ADSL2, also known as G.DMT.bis or ITU G.992.3 is a fast type of digital subscriber line technology. Because it uses higher frequencies than communications like telephone calls do, it can transmit data much faster. This makes it ideal for consumers who want to get high speed internet service over their currently installed phone lines.
ADSL2 plans vary, but they all work using asymmetric DSL technology. This means that there is generally much more bandwidth on the consumer end than on the provider side. This translates to faster download speeds for consumers, but slower upload speeds. Actual line speeds vary along with the quality of the installed transmission lines. Because of improved signal processing techniques, however, ADSL2 speed typically exceeds ADSL speed while using the same amount of bandwidth, meaning it usually doesn't need additional line installations.
The maximum speed capabilities for this technology are usually around 12 Mbit/s when downloading and 3.5 Mbit/s when uploading.
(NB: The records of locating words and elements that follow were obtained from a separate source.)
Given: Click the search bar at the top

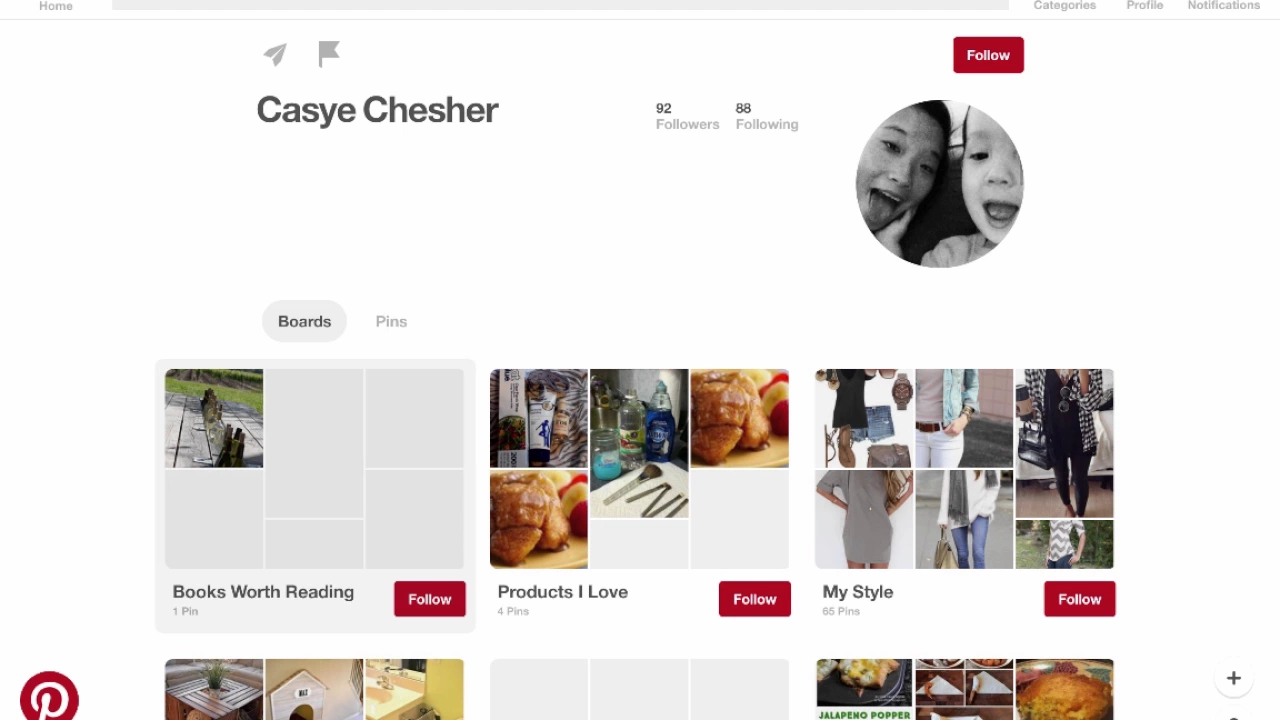Looking at the screenshot, I should (x=560, y=5).
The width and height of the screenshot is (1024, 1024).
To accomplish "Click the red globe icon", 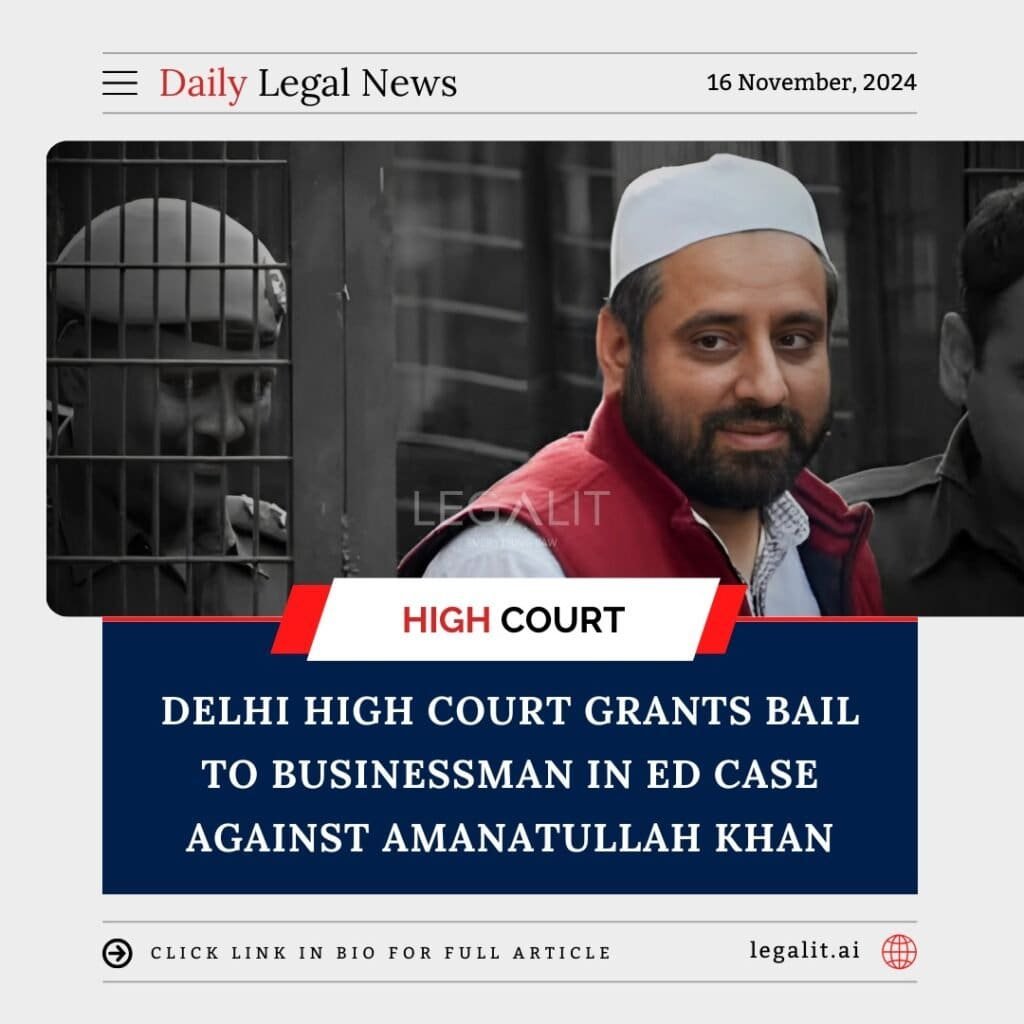I will tap(899, 952).
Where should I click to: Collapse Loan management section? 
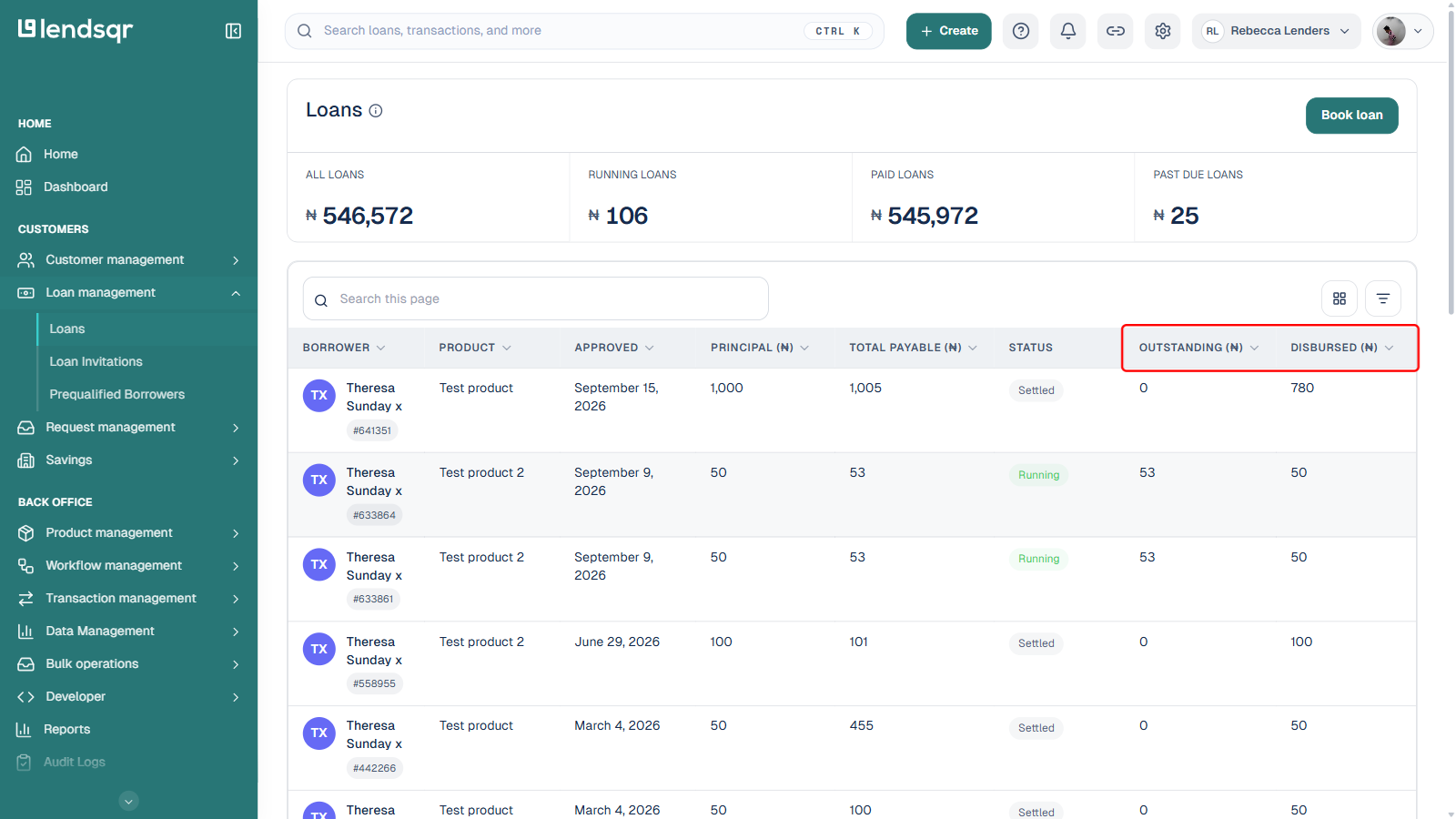(128, 293)
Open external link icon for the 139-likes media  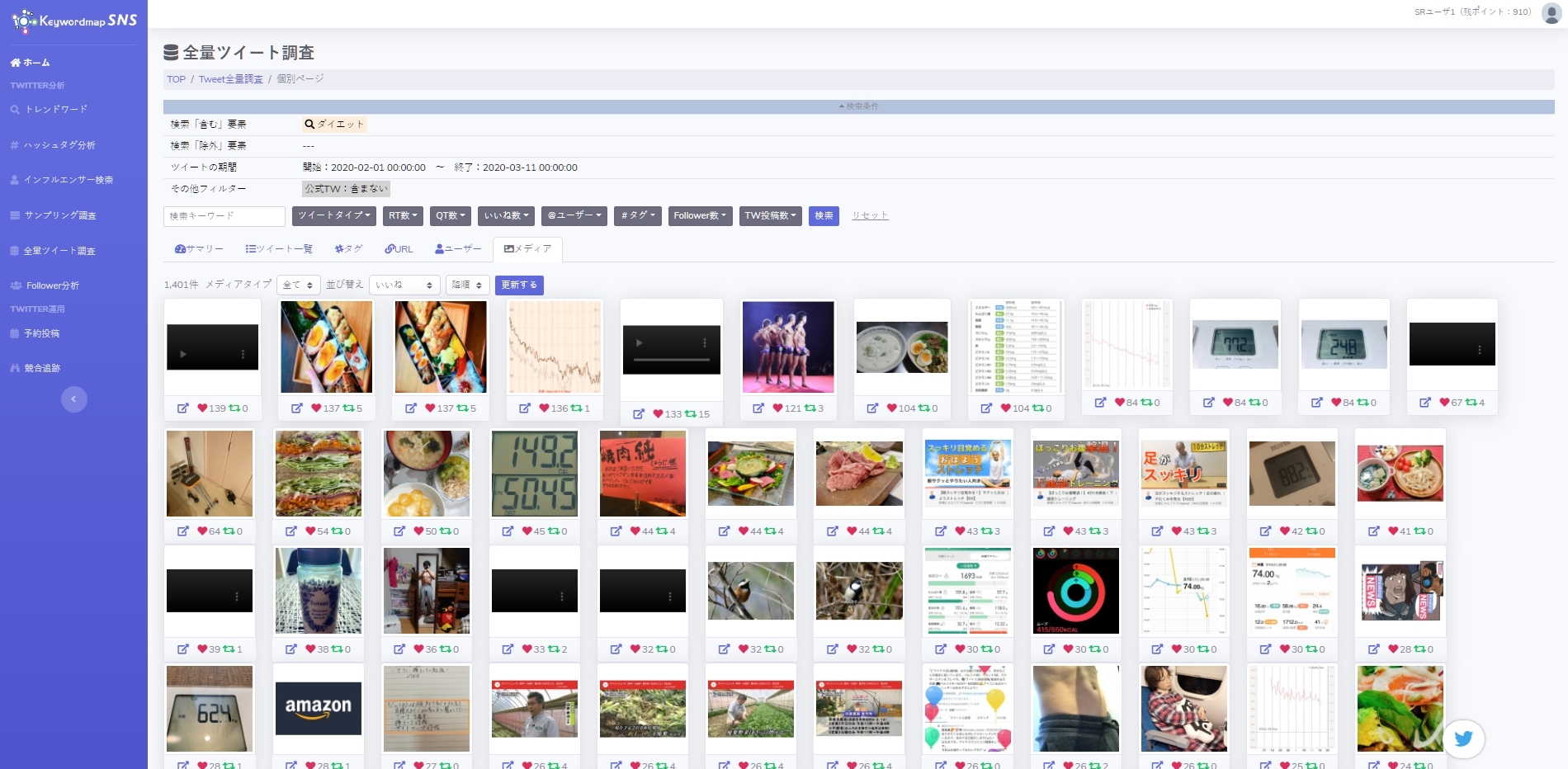point(182,408)
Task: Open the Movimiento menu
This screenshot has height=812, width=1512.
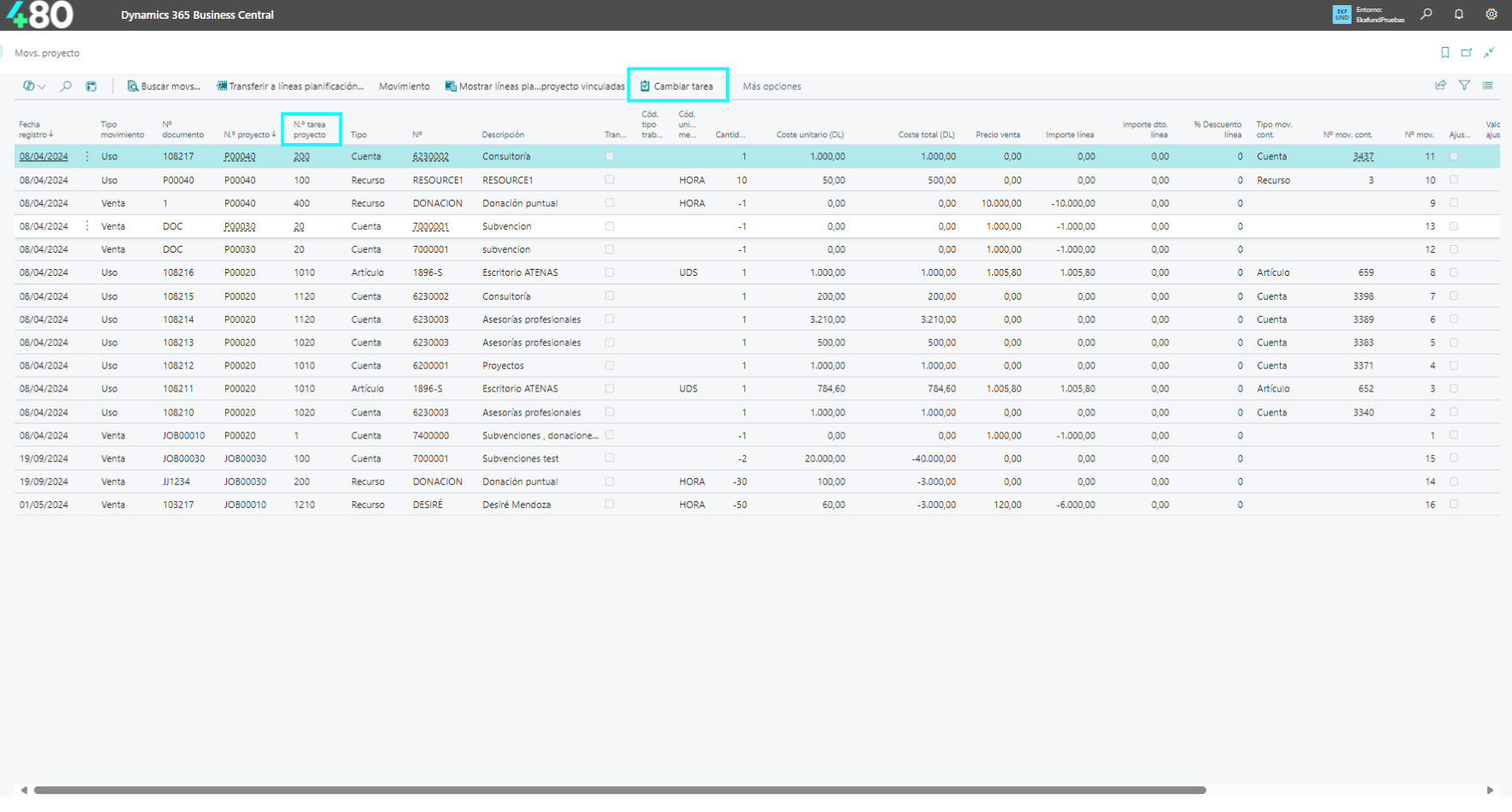Action: click(x=403, y=87)
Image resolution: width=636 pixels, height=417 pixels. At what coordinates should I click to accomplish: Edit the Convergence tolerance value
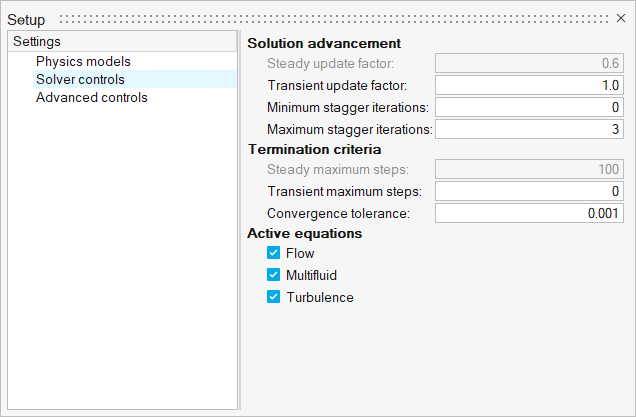click(530, 213)
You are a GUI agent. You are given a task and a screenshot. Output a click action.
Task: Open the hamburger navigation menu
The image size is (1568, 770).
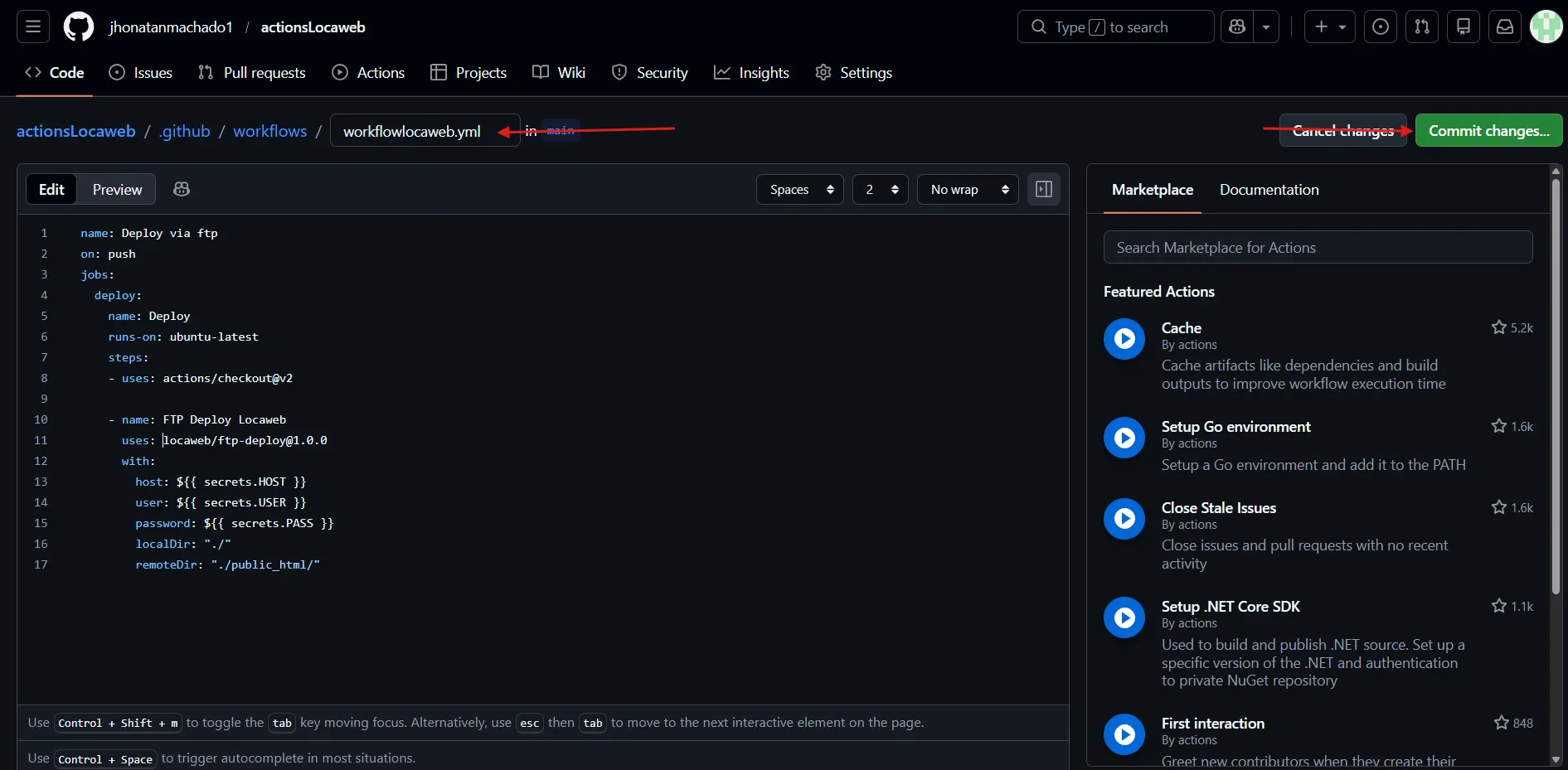pyautogui.click(x=33, y=27)
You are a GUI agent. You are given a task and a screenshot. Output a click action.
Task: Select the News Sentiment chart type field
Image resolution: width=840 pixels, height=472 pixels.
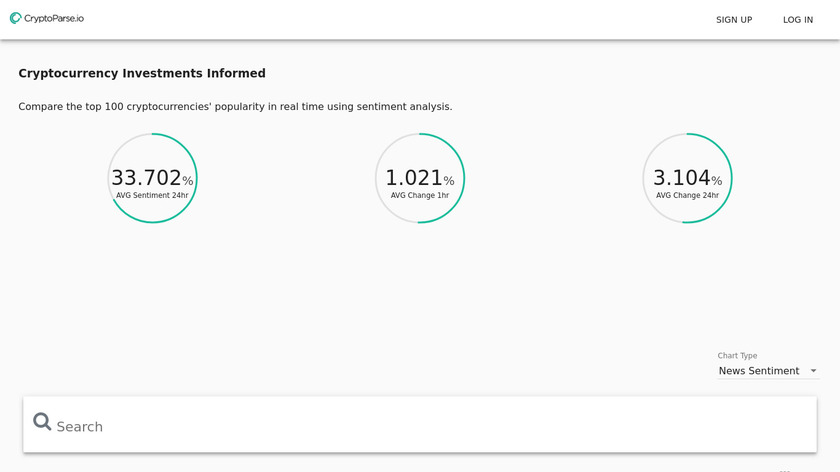point(759,371)
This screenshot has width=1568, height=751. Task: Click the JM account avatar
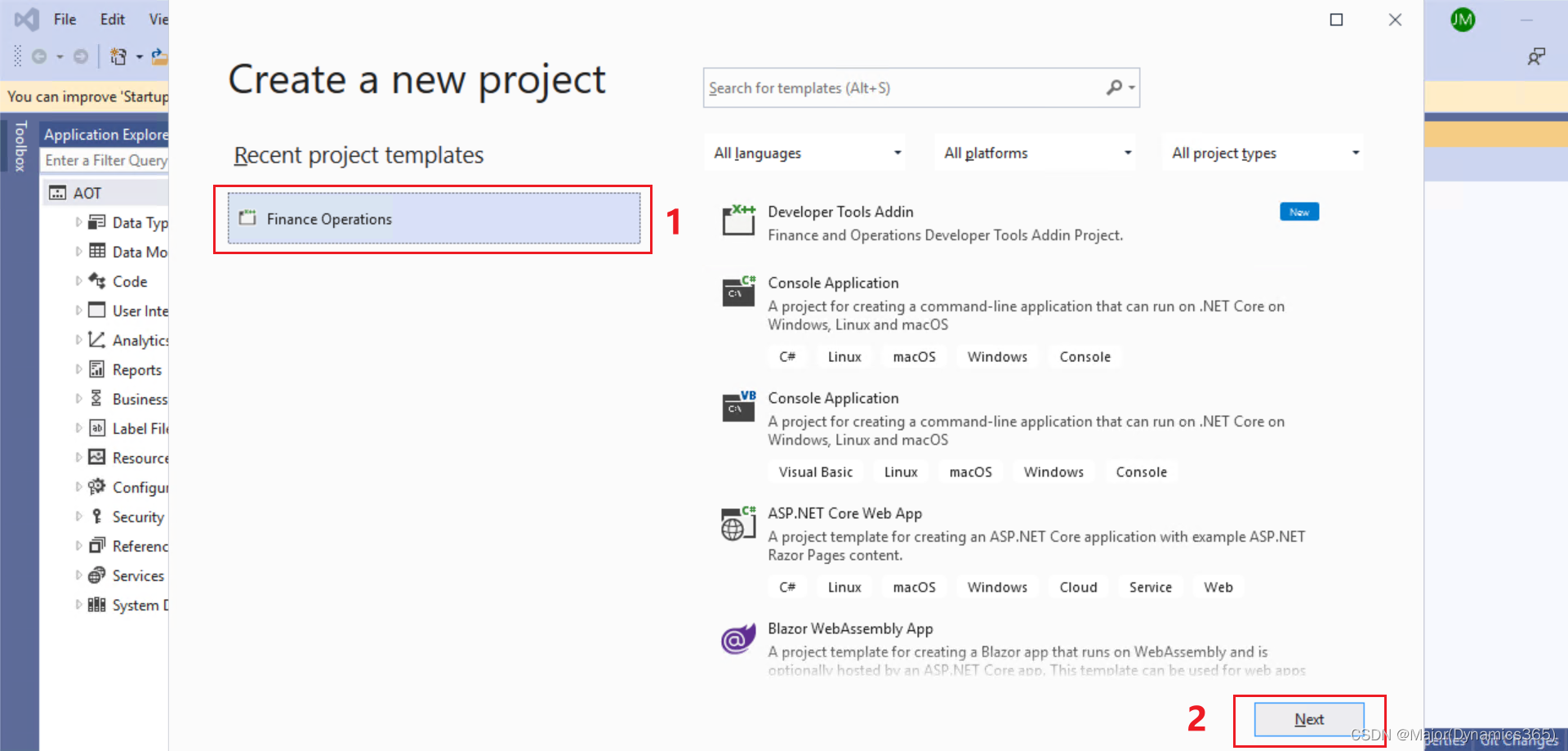click(1463, 20)
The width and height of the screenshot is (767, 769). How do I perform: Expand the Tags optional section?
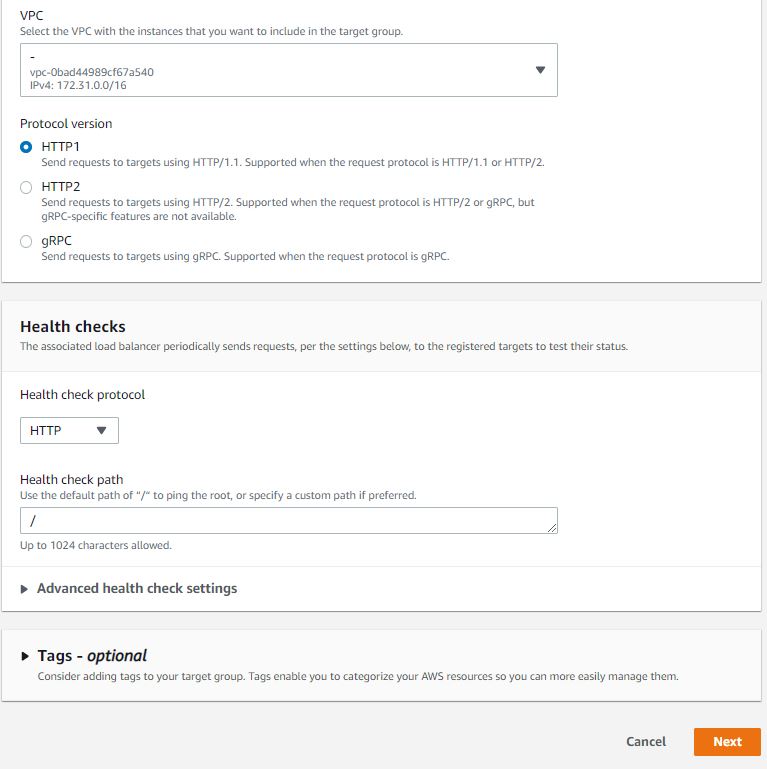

The ADSL2 standard regulates, however, that all ADSL2 broadband transceivers must meet a minimum of 8 Mbit/s downloading and 800 kbit/s uploading. The closer your ADSL2 equipment is to the service provider's network devices and the newer your phone lines are, the faster your access speeds will generally be.
ADSL2 coverage also comes in different flavors, called annex versions. These are different regional and operational modes that let your provider cater to different consumer needs. Numerous annex versions essentially mean that ADSL2 availability extends to consumers with normal telephone services, IDSN digital phone services and any other type of hard line communication. Certain annex versions work over longer distances, and some provide better upload speeds than others.
When you look at ADSL2, compare the differences in speed and data allowances first. Naturally, you'll want to find a provider who can guarantee quick downloads and uploads, but if your ADSL2 plan has a data allowance limitation, you'll only be able to do so much of either anyway.
Another important factor is contract length. Many providers offer great rates, but you're only eligible for them if you agree to sign a contract stating you'll use the service for a certain minimum length of time, which can range anywhere from 6 months to 2 years. It's also important to note that consumers with their own modems can save money but that these may not work as well with all ADSL2 providers.